Sound is at least as important as visual clues in identifying flying birds, and Cofta gets as close as it is possible to get in a book to a comprehensive description by triangulating transliterations of calls, sonograms, and a single QR code link to sound recordings hosted on the Princeton University Press Soundcloud website. Sonograms are a very powerful tool that have grown in popularity. They were virtually unheard of in British birding circles before the publication of the first volume of BWP in 1977, which confounded many buyers by including them. Perhaps the biggest boost to their popularity has come from the growing popularity of nocmig, where identification of flight calls by sonograms is routine. The only other other field guides that attempt comprehensive coverage of bird vocalisations by sonograms that I am aware of are Nathan Pieplow’s excellent Peterson field guides to North American birds, and I would love to see an equivalent for the Western Palaearctic.

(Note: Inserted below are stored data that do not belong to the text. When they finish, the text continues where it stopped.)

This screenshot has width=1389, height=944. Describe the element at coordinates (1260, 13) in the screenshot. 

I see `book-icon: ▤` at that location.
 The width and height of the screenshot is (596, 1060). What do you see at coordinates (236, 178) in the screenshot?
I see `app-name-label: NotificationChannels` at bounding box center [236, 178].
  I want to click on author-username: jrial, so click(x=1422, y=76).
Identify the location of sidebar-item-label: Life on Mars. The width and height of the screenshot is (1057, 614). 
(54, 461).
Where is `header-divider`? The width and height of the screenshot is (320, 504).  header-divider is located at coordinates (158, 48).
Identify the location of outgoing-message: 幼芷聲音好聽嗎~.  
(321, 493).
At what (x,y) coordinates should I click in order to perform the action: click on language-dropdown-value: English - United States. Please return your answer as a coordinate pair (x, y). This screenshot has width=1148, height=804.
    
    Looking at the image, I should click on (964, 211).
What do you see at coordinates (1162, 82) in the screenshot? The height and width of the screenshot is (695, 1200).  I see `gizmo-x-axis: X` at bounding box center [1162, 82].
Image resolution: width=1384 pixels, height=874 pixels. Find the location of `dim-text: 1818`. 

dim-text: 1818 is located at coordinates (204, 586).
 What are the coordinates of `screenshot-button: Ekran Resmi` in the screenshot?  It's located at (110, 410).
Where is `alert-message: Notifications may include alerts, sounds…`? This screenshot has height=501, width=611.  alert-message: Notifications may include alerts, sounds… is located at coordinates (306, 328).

In sum, this pioneering guide is a formidable reference tool for identifying passerines in flight. It will deepen the understanding of anyone interested in the subject, particularly vismig and nocmig enthusiasts, but also the garden patch birder straining to determine the identity of the smaller birds that fly over the house. A strong recommendation for anyone wanting to push their personal frontiers of bird identification.





References

Cramp, S. et al. (1997–1996) Handbook of the Birds of Europe, the Middle East And North Africa Volumes 1–9. Oxford University Press, Oxford.

Hirschfeld, E., Swash, A., & Still, R. (2013) The World's Rarest Birds. Princeton University Press WILDGuides, Oxfordshire.

Hume, R., Still, R., Swash, A. R., Harrop, H. & Tipling, D. (2020) Britain’s Birds. An Identification Guide to the Birds of Great Britain and Ireland. 2nd ed. Princeton University Press WILDGuides, Oxfordshire.

Pieplow, N. (2017) Peterson Field Guide to Bird Sounds of Eastern North America. Houghton Mifflin Harcourt, Boston.

Pieplow, N. (2019) Peterson Field Guide to Bird Sounds of Western North America. Houghton Mifflin Harcourt, Boston.